When do you have your Christmas dinner? What are the ladies wot serve you food at school?


----------



## RaverDrew (Jul 12, 2012)

Orang Utan said:


> Not necessarily. It's usually tea.


 
Tea is an early evening meal. An early dinner, or late lunch.

Usually the term is reserved for children, who aren't allowed to eat too late, as they have to go to bed earlier than the adults.


----------



## RaverDrew (Jul 12, 2012)

This is the true order...

Breakfast
Elevenses
Brunch
Lunch
Tea
Dinner/Supper
Midnight Feast


----------



## peterkro (Jul 12, 2012)

Elevenses? Smoko surely.


----------



## RaverDrew (Jul 12, 2012)

Keep your foreign exotic terms out of these local forums please.


----------



## Onket (Jul 12, 2012)

As much as I agree with OU on this one, this has been done before and in any event should be discussed within it's own thread. Perhaps fractionman will helpfully link to one soon.

I went to the Express Cafe today. They had sold out of lasagne.

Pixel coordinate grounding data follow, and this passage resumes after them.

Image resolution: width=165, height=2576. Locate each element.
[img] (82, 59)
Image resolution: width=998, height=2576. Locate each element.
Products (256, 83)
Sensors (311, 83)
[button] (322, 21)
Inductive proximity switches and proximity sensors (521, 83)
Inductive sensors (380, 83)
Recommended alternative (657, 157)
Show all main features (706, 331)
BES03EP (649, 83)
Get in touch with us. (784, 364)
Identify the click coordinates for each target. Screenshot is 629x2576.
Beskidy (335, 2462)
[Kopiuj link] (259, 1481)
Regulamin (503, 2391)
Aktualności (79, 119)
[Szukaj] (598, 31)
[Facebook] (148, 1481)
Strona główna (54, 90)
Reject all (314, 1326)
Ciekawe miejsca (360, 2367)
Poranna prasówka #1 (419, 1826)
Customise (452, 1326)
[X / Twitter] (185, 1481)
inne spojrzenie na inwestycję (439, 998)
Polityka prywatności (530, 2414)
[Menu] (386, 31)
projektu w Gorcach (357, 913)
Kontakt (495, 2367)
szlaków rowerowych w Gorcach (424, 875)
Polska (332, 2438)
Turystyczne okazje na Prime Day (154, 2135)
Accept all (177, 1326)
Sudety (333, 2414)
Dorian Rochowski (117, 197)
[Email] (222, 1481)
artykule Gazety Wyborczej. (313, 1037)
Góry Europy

It, therefore, must be top notch.

I had braised lamb, mash & veg. The cup of tea was fairly poor (weak).

I will have to go back.


----------



## Mrs Magpie (Jul 12, 2012)

Orang Utan said:


> When do you have your Christmas dinner?


To be honest, I start cooking the Christmas dinner when I'm good and fucking ready, so usually we eat it around 7pm.


----------



## Onket (Jul 12, 2012)

Please use the correct thread, Mrs M.


----------



## Brixton Hatter (Jul 12, 2012)

I hate to break it to you all, but "dinner" (as with many words in the English language) has an interchangeable meaning and can be used for either lunch or the evening meal. Both meanings are correct. (Just like Brixton is both SW2 and SW9).


----------



## Onket (Jul 12, 2012)

Can a mod please remove all of these off topic posts? Ta.


----------



## 5t3IIa (Jul 12, 2012)

Brixton Hatter said:


> I hate to break it to you all, but "dinner" (as with many words in the English language) has an interchangeable meaning and can be used for either lunch or the evening meal. Both meanings are correct. (Just like Brixton is both SW2 and SW9).


----------



## Orang Utan (Jul 12, 2012)

Supper is well out of order, mind


----------



## Mrs Magpie (Jul 12, 2012)

Has lasagne versus lasagna been done yet?


----------



## 5t3IIa (Jul 12, 2012)

Breakfast is breakfast
Elevenses is second breakfast
Lunch is lunch
Tea is a snack
Dinner is dinner
Supper is more dinner


----------



## RaverDrew (Jul 12, 2012)

Mrs Magpie said:


> Has lasagne versus lasagna been done yet?


Don't go there


----------



## Brixton Hatter (Jul 12, 2012)

Dinner for the evening meal is posh isn't it?


----------



## Mrs Magpie (Jul 12, 2012)

I wish Tony's Café in Chapter St, Pimlico (just on the other side of Vauxhall Bridge Road not far from Pimlico tube) was in Brixton. Their lasagne and chips is in my top 3 of all time. There, but only there, I have their coleslaw as well. ALL ON THE SAME PLATE, OU!


----------



## RaverDrew (Jul 12, 2012)

Brixton Hatter said:


> Dinner for the evening meal is posh isn't it?


 
I thought supper was ?


----------



## Orang Utan (Jul 12, 2012)

Coleslaw is evil


----------



## RaverDrew (Jul 12, 2012)

Orang Utan said:


> Coleslaw is evil


 
I think this is the first time EVER I've 100% agreed with a post of yours


----------



## 5t3IIa (Jul 12, 2012)

Brixton Hatter said:


> Dinner for the evening meal is posh isn't it?


 
What is the evening meal if it's not dinner? It's not (incorrectly) interchangeable with 'lunch' is it? No one, but *no one, *has lunch at 9pm


----------



## Orang Utan (Jul 12, 2012)

And it is lasagne, unequivocally so


----------



## Orang Utan (Jul 12, 2012)

5t3IIa said:


> What is the evening meal if it's not dinner? :


TEA


----------



## 5t3IIa (Jul 12, 2012)

Orang Utan said:


> TEA


 
Tea time is 4pm! Or tiffin, if you will.


----------



## fractionMan (Jul 12, 2012)

We had dinner ladies at school but ate lunch.

That's fucked up imo.


----------



## peterkro (Jul 12, 2012)

We had dinner time at school but could buy a bunny lunch to eat during it.(bunny lunch don't ask)


----------



## Orang Utan (Jul 12, 2012)

5t3IIa said:


> Tea time is 4pm! Or tiffin, if you will.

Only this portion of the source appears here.